Thanks Rituu and also thanks Sarah, we worked in the same direction, I just wanted to post a Spanish translation....Great we are building language bridges, that help to build other bridges so that NONE IS LEFT BEHIND!!!

Gracias Rituu y también gracias Sarah, trabajamos en la misma dirección, yo justamente iba a colbar una traducción al español....Excelente que estemos construyendo puentes de idioma, que ayudan a construir otros puentes, para que NADIE SE QUEDE ATRÁS!!!
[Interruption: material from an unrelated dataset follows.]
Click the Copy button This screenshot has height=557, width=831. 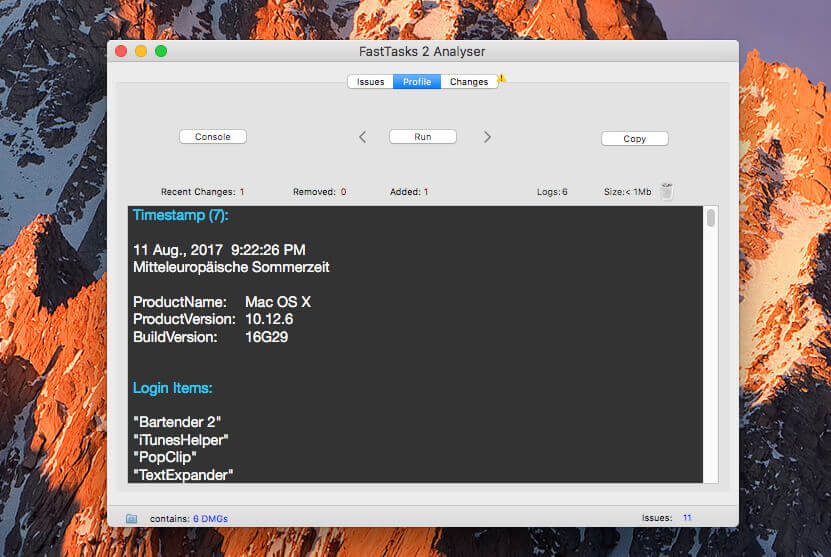634,139
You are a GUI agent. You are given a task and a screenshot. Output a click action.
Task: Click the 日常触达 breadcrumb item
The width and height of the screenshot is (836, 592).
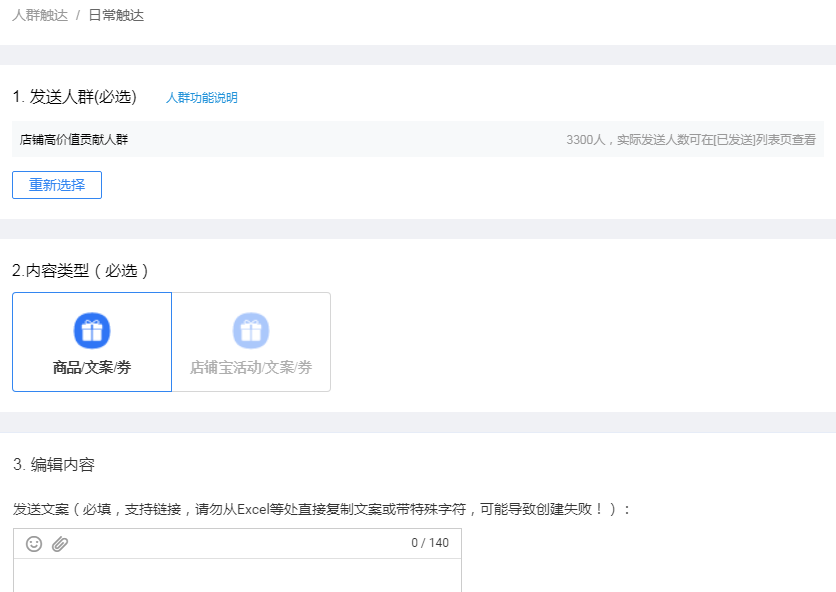116,16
Comment by Sarah Zapata Pimentel on March 18, 2016 at 8:33

Aqui les va en español.

Comment by Sarah Zapata Pimentel on March 18, 2016 at 8:31

Estos son los puntos clave de lo que compartieron en la reunión de alto nivel realizada del 15 al 17 de Marzo, 2016; en Nueva York el marco del foro para evaluar los Objetivos de Desarrollo Sostenibles con un enfoque de equidad y género.
Resumen preparado gracias a: Andrea Cook, María Bustelo , Michael Bamberger , Florencia Etta , Rosario Cárdenas y Thomas Schwandt

- Proceso de cambio no es lineal , es muy complejo .
Desafío consistirá en medir la vulnerabilidad
Con la evaluación tenemos que ser críticos e ir más allá de la integración, no solo de la mujer, sino también, la voz de los Homosexuales , indígenas , migrantes , refugiados ( Una mujer indígena de edad está entre las más discriminadas)
¿Cómo se va a evaluar la sostenibilidad?
La complejidad en Evaluación- complejidad no es nuevo... es una forma de vida
No omitir consecuencias no deseados
Delimitar fronteras en la evaluación
Ampliar los involucrados en Evalgender, muchas personas están tratando de motivar sobre evaluación a- Los parlamentarios, los evaluadores, las OSC, la ONU, el mundo académico, Estadísticos, entre otros.
Todos los stakeholders, o interesados debemos tomar parte en la evaluación de los ODS.
No dejar a nadie detrás es muy importante, pero un gran desafío
Acciones participativas son fundamentales para que el proceso de evaluación sea un proceso de transformación
Capacidades que hay que agregar y cuales actores necesitan mas formación y donde provienen los recursos.
Las herramientas cualitativas son importantes, ademas son culturalmente sensibles
La creación de canales de comunicación entre las diferentes partes interesadas en la evaluación
La colaboración es punto clave para la amplificación de los evaluadores de impacto tendrá en la evaluación de los ODS.
La evaluación es crítica social sobre las expectativas desafiantes, para reconocer que la evaluación necesita el pensamiento crítico
La evaluación es la empresa social - institucionalización de la evaluación en las políticas y en los programas de gobierno
Democratizar evaluación: qué perspectivas cuentan, que está dentro, que está fuera
Cada evaluación es un acto político. Los indicadores son política y la elección de los indicadores es política
2030 es un contrato social entre los titulares de derechos y los responsables políticos; Esto tiene experiencia en la promoción del contrato.

Comment by Beryl Leach on March 18, 2016 at 5:31

Dear Rituu:

Huge thanks for such a helpful and thorough summary.  I'm very glad that you could be there and for your tireless commitment to information sharing.  I read this list as a call to action.